不美人香


「えー、こちらの香水、ただの香水とは少し違いましてぇ。……、」
 曇り空は今にも雨を落としそうだった。
 憂鬱な気持ちと、やけくそに足が重く、はく息すら億劫に感じられる。そんな絶望感あふれながら彼女は忙しく賑わおうとしている街を歩いていた。目に飛び込む人の笑顔はみんな嘘で、呆れるほど嘘と、見栄と、ぶすでできている。

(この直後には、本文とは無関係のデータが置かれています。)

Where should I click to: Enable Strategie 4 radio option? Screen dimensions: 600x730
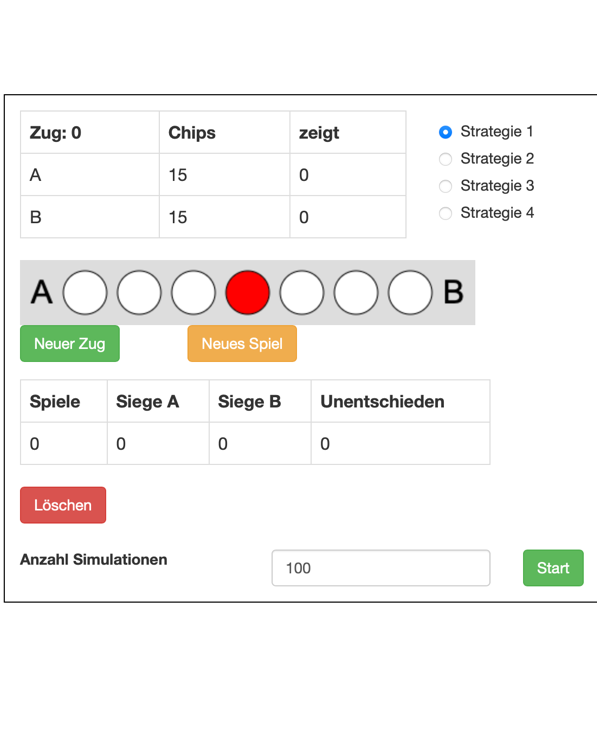[446, 213]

 そう思う気持ちのほうがぶすだと自責し、自嘲し彼女は俯いて立ち止まった。彼女の行く手に黒い靴が見えたからだ。顔を上げると、やけに笑顔のいい男が小瓶を手に持っていた。
「香水どうですか?」
「結構、です。」
「そうおっしゃらずに。美人はさらに美しく、そうでないものはそれなりになる香水、名づけて不美人。いかがです?」
 下手なキャバレーの売り込みのような法被に鉢巻きをした腰の低い男は、黒ぶちの眼鏡越しに彼女を見上げる。

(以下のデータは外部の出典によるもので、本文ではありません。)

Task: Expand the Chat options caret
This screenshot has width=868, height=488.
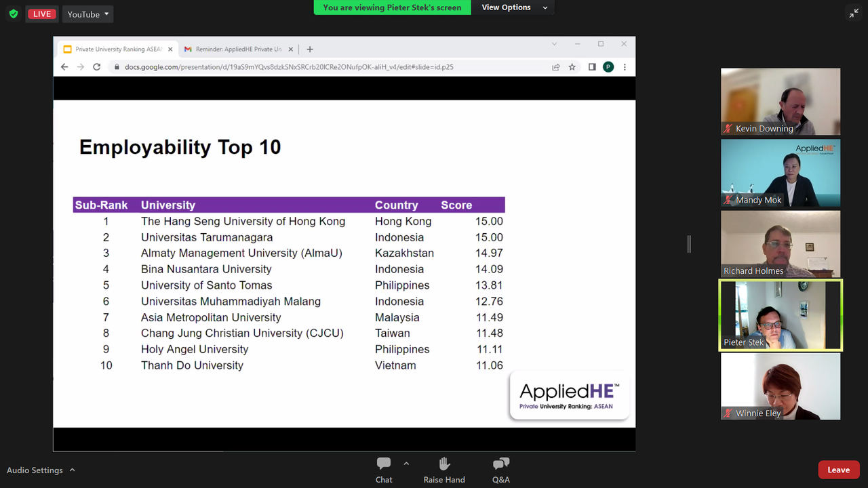Action: (x=406, y=464)
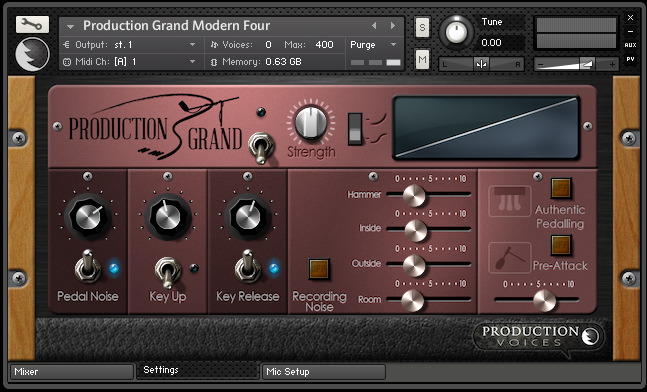The image size is (647, 392).
Task: Go to previous instrument preset arrow
Action: (374, 26)
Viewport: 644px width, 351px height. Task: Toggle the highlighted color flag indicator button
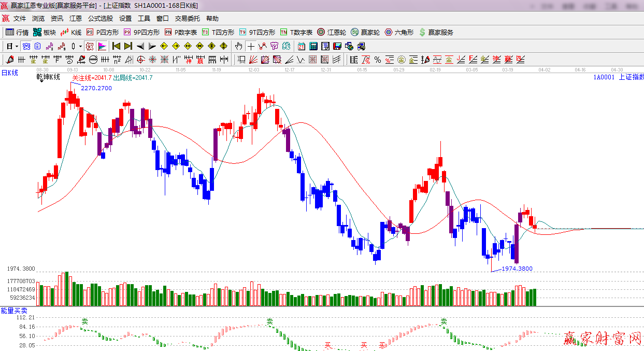tap(102, 46)
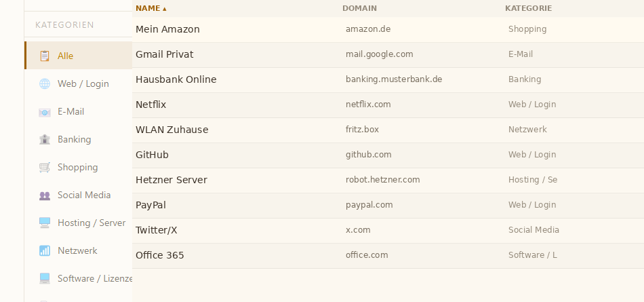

「結構です。それに、不美人って、ぶすってことじゃないですか。」
「なるほど、それで売れないのか。」
 などと男は納得したが、すぐに笑顔で彼女の顔を見上げ、
「それを教えてくれたのでプレゼントです。どうぞ。」
 そう言って無理やり彼女に小瓶を押し付けた。迷惑そうに振り返ったが、男はすでにいなかった。
「へ?」
 まぁ、どうせただだ、もらっておこう。名前が気に入らないけど。などと思いながらその小瓶を見た。

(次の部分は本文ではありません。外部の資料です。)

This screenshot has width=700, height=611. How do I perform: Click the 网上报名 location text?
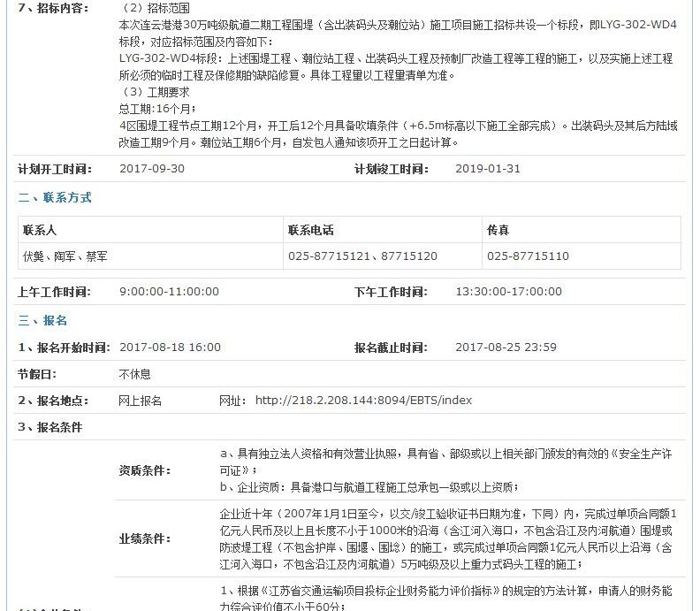coord(141,401)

 小瓶は普通に百円ショップで買えるプラスチック製の香水などを入れるもので、格別な細工はない。中の液も透明で変わりない。ふたを開けると、フローラルの匂いがかすかにして、香水というほど強いにおいはしなかった。
「まぁ、ただだし。」
 そう言ってふたを閉めようとしたとき、彼女は後ろから来た人とぶつかり、香水全てをかぶってしまった。
「ごめんなさい。」
 声の主は男性だった。同僚と昼食を食べに出てきたところだろう、話をして盛り上がっていて彼女に気づかなかったようだ。
「大丈夫?」
「ええ、こちらこそ、ごめんなさい。」
「あ、服汚しちゃったねぇ。あ、これ僕の名刺、クリーニング請求がきたら連絡して、」
「いいえ、結構です。」
「じゃないよ、」
「本当に、結構ですから。」
「じゃぁ、今から昼どう?」
「え?」
「それでお詫び。なんかそのまま行くことって出来るけど、なんかできなくてね。」
「でも、」
「お昼済んだ?」
「いいえ、まだ。今からです。」
「じゃぁ、いいじゃない。」
 彼は彼女に笑顔を向けた。彼女の胸は躍っていた。素敵な人だった。好青年で、優しくて、何よりも、彼女に始めて親切にした人のように感じられた。
 彼女は彼の申し出を受け、昼を一緒に食べ、連絡先を交換し合い、そして次の休みにデートすることにまでなった。
 海のそばの公園で待ち合わせをして、そのそばでショッピング。夕方にはその夜景を見ながら食事をする。
 彼はとにかく素敵な人だった。趣味は水彩画を描き、彼女も絵は好きだったし、犬も好きだった。週末を過ごすうちに、二人は一緒に住み始めた。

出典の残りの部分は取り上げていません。